For production environments where your LiteLLM instance authenticates via an IAM role (e.g., EKS pod role, EC2 instance profile), you can configure `aws_role_name` to have LiteLLM call `sts:AssumeRole` before signing MCP requests:

```yaml title="config.yaml with AssumeRole" showLineNumbers
mcp_servers:
  my_agentcore_mcp:
    url: "https://bedrock-agentcore.us-east-1.amazonaws.com/runtimes/<url-encoded-ARN>/invocations"
    transport: "http"
    auth_type: "aws_sigv4"
    aws_role_name: "arn:aws:iam::123456789012:role/BedrockAgentCoreRole"
    aws_session_name: "litellm-prod"    # optional
    aws_region_name: "us-east-1"
    aws_service_name: "bedrock-agentcore"
```

LiteLLM uses the ambient credentials (pod role, instance profile, or env vars) to call `sts:AssumeRole`, then signs MCP requests with the assumed role's temporary credentials.

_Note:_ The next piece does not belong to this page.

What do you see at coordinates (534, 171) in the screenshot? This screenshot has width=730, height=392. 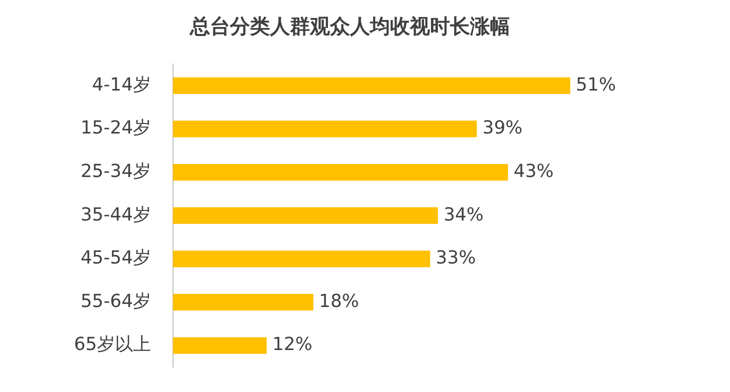 I see `data-label: 43%` at bounding box center [534, 171].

You can also combine `aws_role_name` with explicit access keys — the keys are then used as the source identity for the AssumeRole call:

```yaml title="config.yaml with AssumeRole + explicit source keys" showLineNumbers
mcp_servers:
  my_agentcore_mcp:
    url: "https://bedrock-agentcore.us-east-1.amazonaws.com/runtimes/<url-encoded-ARN>/invocations"
    transport: "http"
    auth_type: "aws_sigv4"
    aws_role_name: os.environ/AWS_ROLE_ARN
    aws_access_key_id: os.environ/AWS_ACCESS_KEY_ID
    aws_secret_access_key: os.environ/AWS_SECRET_ACCESS_KEY
    aws_region_name: "us-east-1"
```

:::tip
For most Kubernetes deployments, you only need `aws_role_name` and `aws_region_name` — the pod's IAM role provides the source credentials automatically.
:::

## Troubleshooting

### 403 Forbidden from AWS

- Verify your AWS credentials are valid and not expired
- Check that `aws_region_name` matches the region in your AgentCore URL
- Ensure `aws_service_name` is set to `bedrock-agentcore`
- If using STS credentials, confirm `aws_session_token` is set and not expired

### AssumeRole AccessDenied

If you get `AccessDenied` when using `aws_role_name`:

- Verify the role ARN is correct
- Check that the trust policy on the target role allows your source identity to assume it
- If running on EKS, ensure the pod's service account is annotated with the correct IAM role
- Check CloudTrail for the failed `sts:AssumeRole` call to see the exact error

### Health check errors on startup

SigV4-authenticated MCP servers skip the standard health check on proxy startup. This is expected — the proxy will still sign requests correctly when tools are invoked.

### "botocore not found" error

Install the `botocore` package:

```bash
uv add botocore
```

`botocore` is used for SigV4 credential handling and is required when using `aws_sigv4` auth.